* _TASK DIRECTIONS_:
Only the number is needed: count the lines below that hold the string "click".

* _DATA RECORDS_:
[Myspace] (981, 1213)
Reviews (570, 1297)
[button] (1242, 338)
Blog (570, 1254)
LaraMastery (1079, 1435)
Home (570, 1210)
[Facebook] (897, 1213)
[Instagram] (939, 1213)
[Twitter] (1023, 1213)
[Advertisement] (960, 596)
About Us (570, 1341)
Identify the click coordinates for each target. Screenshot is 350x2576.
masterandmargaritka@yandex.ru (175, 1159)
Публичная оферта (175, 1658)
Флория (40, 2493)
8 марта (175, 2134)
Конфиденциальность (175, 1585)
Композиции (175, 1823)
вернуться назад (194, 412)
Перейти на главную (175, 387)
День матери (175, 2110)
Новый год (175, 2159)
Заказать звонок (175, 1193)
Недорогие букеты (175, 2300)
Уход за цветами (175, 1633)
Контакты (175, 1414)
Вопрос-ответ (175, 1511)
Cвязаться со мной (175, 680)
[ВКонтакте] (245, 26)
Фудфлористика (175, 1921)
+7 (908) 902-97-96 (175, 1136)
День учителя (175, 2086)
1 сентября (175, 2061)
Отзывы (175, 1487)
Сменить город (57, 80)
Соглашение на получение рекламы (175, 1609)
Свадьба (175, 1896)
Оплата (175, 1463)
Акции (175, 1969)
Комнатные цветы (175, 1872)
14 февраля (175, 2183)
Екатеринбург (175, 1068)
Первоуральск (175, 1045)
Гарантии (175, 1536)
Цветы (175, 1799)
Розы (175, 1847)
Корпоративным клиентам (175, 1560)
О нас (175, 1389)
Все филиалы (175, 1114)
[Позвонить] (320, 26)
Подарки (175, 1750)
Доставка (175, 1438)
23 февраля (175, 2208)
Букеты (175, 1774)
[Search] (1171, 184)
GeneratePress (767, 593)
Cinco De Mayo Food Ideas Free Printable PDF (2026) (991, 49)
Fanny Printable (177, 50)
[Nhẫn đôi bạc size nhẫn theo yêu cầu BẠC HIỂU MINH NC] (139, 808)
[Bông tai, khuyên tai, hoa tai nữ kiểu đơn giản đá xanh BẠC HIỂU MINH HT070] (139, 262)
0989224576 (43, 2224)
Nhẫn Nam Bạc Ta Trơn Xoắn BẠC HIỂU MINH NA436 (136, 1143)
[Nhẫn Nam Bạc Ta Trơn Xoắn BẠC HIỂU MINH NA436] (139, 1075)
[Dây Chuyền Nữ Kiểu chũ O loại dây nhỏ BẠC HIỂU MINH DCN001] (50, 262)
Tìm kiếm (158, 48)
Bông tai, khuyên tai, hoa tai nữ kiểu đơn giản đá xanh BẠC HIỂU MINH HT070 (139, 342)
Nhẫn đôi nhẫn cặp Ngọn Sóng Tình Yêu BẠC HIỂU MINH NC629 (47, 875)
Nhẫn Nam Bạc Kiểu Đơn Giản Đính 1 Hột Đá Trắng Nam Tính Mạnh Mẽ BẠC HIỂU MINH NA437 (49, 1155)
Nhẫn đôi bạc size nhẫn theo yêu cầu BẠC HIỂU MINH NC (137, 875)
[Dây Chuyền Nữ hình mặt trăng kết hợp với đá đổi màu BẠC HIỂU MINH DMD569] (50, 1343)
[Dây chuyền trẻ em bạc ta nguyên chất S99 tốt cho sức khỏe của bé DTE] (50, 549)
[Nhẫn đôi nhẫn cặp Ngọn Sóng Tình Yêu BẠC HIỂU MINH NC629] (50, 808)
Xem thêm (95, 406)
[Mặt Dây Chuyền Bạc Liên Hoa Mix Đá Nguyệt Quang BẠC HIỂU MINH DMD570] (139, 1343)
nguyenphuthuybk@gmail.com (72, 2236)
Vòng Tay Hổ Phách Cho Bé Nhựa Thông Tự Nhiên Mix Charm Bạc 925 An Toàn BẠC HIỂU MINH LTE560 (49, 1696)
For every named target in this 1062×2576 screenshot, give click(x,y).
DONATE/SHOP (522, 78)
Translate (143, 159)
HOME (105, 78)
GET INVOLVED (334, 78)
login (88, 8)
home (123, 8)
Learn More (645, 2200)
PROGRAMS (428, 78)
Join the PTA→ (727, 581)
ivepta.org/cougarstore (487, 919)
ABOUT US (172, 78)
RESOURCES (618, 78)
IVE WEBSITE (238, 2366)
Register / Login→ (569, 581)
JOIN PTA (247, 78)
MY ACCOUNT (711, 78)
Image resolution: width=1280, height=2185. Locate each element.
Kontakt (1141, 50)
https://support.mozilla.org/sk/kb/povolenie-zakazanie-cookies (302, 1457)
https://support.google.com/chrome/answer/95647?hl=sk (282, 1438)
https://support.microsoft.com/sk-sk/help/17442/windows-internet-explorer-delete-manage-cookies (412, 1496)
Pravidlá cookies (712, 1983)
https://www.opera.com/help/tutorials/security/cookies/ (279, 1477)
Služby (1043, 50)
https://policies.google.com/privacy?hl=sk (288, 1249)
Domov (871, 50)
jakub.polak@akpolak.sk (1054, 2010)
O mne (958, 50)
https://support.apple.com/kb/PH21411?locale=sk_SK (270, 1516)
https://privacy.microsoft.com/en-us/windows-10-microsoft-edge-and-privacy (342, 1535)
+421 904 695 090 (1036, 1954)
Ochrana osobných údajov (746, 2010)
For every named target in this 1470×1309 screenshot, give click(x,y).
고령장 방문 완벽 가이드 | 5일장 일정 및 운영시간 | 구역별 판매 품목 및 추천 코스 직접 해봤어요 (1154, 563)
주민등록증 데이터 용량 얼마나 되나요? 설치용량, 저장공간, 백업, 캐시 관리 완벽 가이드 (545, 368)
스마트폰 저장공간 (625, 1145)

* _EXPECTED ANSWER_:
3